Quinn scooted his chair back. “I dunno. Something. I do remember seeing a weird alleyway on the way over here, we could explore that.”
“Exploring a weird alleyway is not my definition of fun,” I said.
“Then you’ve clearly been doing different things in your spare time than I have,” Quinn said, standing up. “There could be an entirely different world back there, full of magic and wonder.”

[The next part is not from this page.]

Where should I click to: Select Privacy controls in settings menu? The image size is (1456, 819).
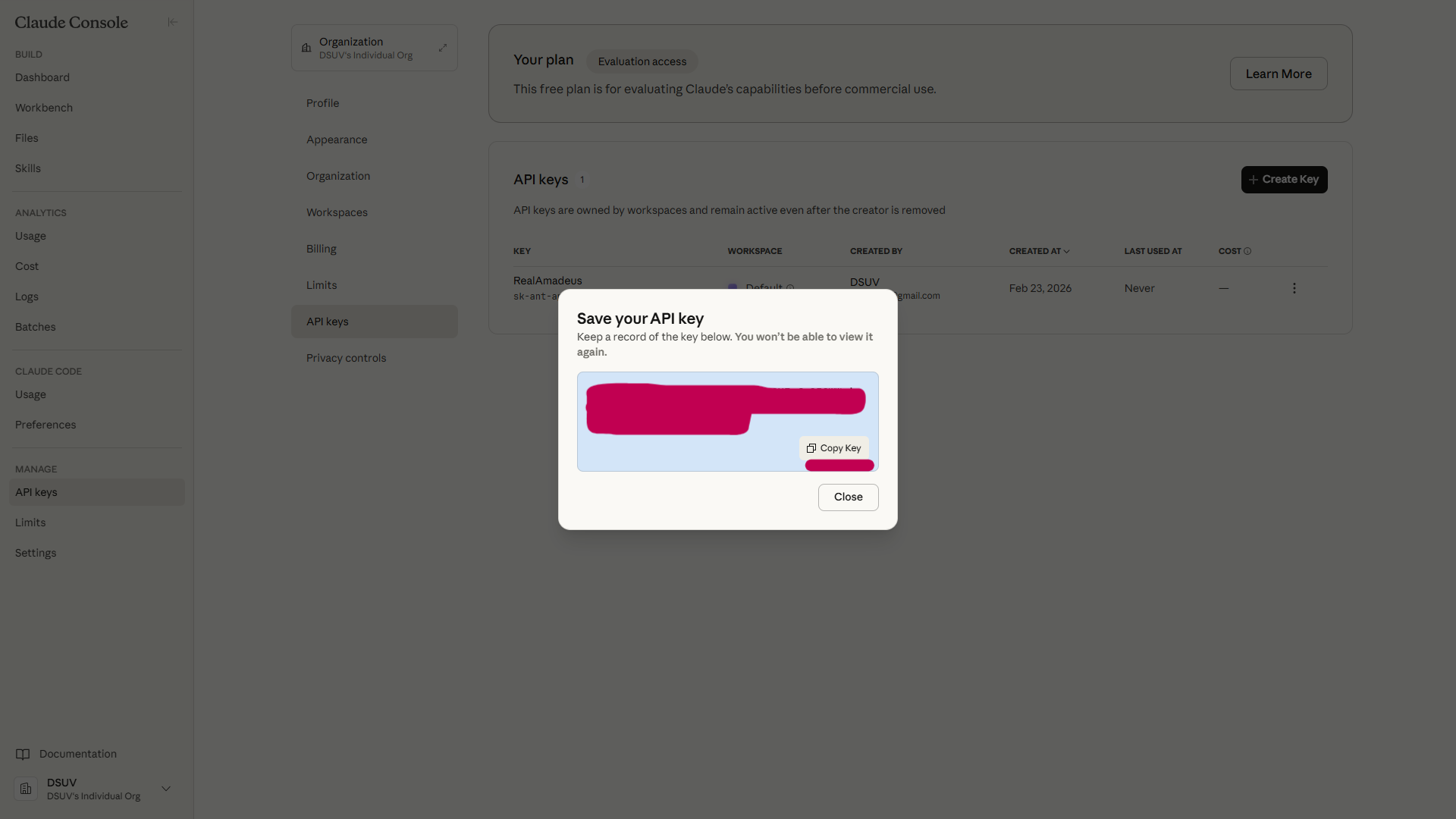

“Quinn, what are you doing?”
Quinn winked at me, then he bolted. I nearly fell backwards out of my chair, while Dr. Erobosh jumped to his feet with incredible agility. Of course, Quinn had us both beaten. Not only did he have the advantage of surprise, but he was also more athletic than both of us put together, and had pushed into the crowd in a matter of moments.
Dr. Erobosh sprinted ahead, nearly as fast as Quinn, leaving me to trail behind. I wasn’t a very fast runner to begin with, and the disguise proved to be exceptionally awkward. In a panic over my best friend’s safety, I ran after him anyway. It wasn’t long before Dr. Erobosh and Quinn were both out of my sight, but I knew which alleyway Quinn was talking about, so I only had to get there and intercept him. I slipped through crowds, shoved past Pioneers and humans, and narrowly avoided being run over by carts and autonomous vehicles. I was barely even focusing on what was in front of me, instead looking around for some sign of either of the others.
I stopped in front of the alleyway that I remembered, panting for breath. For a few seconds, I had almost forgotten why I was there, as I rested my hands on my knees and caught my breath. When I did remember, my head snapped up, looking around for Quinn. He wasn’t there. Neither was Dr. Erobosh. In fact, the more I looked around, the more I realized that I didn’t even know where I was.